コリンかのじょには悪いがな。だが、師匠ならこれを喜んでくれる」

「確かに、プリシラさんならそうですね。いいでしょう、サインしますよ」

「契約成立だ」


 軽く握手を交わした俺たち。

 そして俺は、再度待ち合わせの約束をし、ギルドマスター室にテレポートポイントを置いて帰った。

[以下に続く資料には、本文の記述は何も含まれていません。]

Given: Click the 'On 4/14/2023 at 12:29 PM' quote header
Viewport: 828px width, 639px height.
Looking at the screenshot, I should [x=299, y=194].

 最初、法王国観光をしてきなよとダイモンに言ったが、やはりコリンはそんな気分になれる訳もなく、三人でミナジリ共和国へ帰った。

 屋敷に戻ると、コリンはいつもの笑顔に戻っていた。

 どこかぎこちない、プロの笑顔。

 勝手知ったる我が家ではあるが、プリシラの部屋はコリンの領域テリトリーである。コリンに案内され、俺とダイモンはプリシラの部屋までやって来た。


「プリシラ様、コリンにございます。失礼します」


 入室の許可なくとも入るという事は、コリンに関して言えば、プリシラがそれを許可しているのだろう。

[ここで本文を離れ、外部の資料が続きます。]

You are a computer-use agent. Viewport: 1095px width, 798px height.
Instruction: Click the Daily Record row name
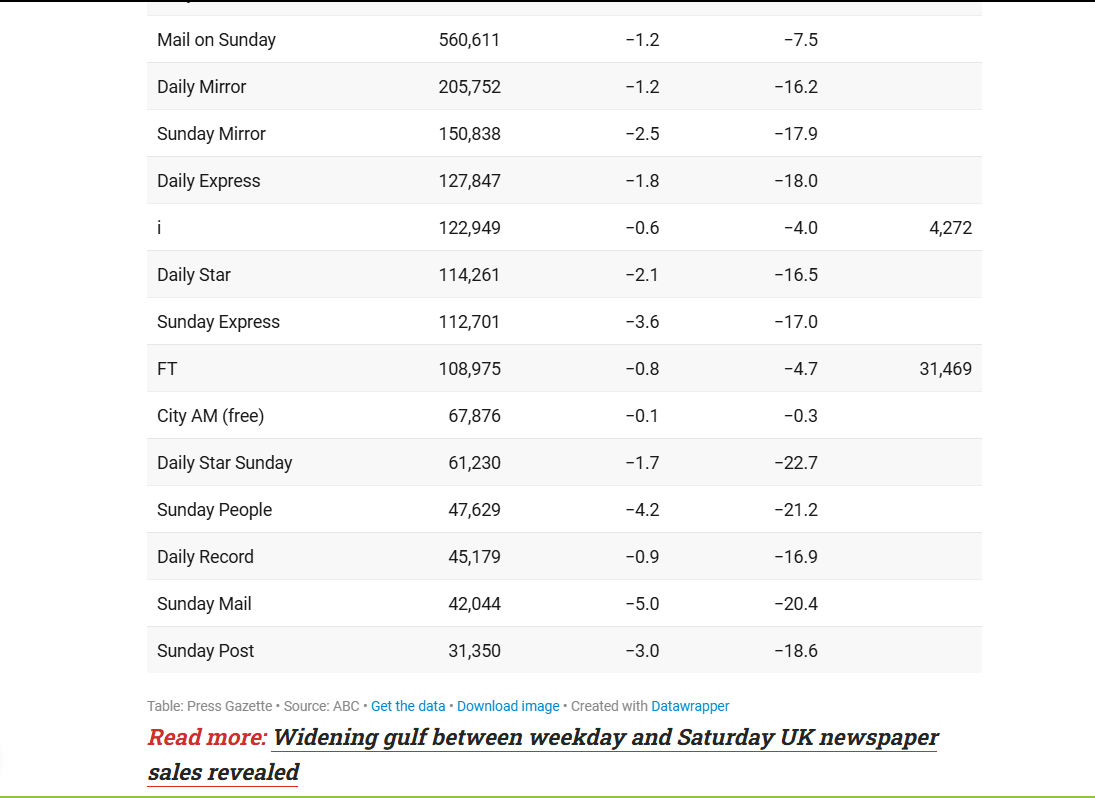pyautogui.click(x=205, y=556)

 おそらく、プリシラの声を部屋に扉の外に届かせるのは、もう難しいという事なのだろう。

 室内を見せないよう、扉の隙間からそっと部屋に入ったコリンがそこからちょこんと顔を出す。


「少々お待ちください」


 俺は、腐ってもピエロっても下卑っても元首で男である。プリシラにも準備というものが必要なのだ。扉の外で待つ俺とダイモンは、だらしなくも壁に寄りかかった。


「悪いなダイモン」

「いえ、あの子が物心つく頃にはカミさんはもういなかったんで、旦那には感謝してます」

「それでもコリンが辛い思いをする事は変わらない」

「シュッツさんがね、前に教えてくれたんすよ」

「何て?」

「『間もなく寿命を迎える者にコリンを付ける』って」


 ダイモンにも話を通したのか。

 なるほど、シュバイツシュッツらしいな。


「『執事やメイドは時に主人を守り、主人を諫める必要がある。だからこそ何事にも動じない胆力が必要となる』とか言われたんじゃないか?」

「ははは、正にその通りです。確かにコリンは死を知らない。長い人生をかけてそれを知っていくんだって思ってたんですが、ちょっと急でしたね」

「すまない、俺が許可したんだ」

シュバイツシュッツさんからも言われましたよ。大丈夫です、こればっかりは親じゃ出来ませんでしたから。あの子もここで働くと決めたんですから。俺としても、コリンに死と向き合う術は持っておいて欲しいですから」


 それがコリンにとって正しいのかはわからない。

 でも、その壁に直面する事だけは確かなのだ。乗り越えてもいい、足搔いてもいい、立ち止まってもいい、回り道をしてもいい。それはコリンが選ぶ事だから。

 我々はただ、あの子の家になってやる事くらいしか出来ない。それでも明日を歩む彼女には、必要な事なのだろう。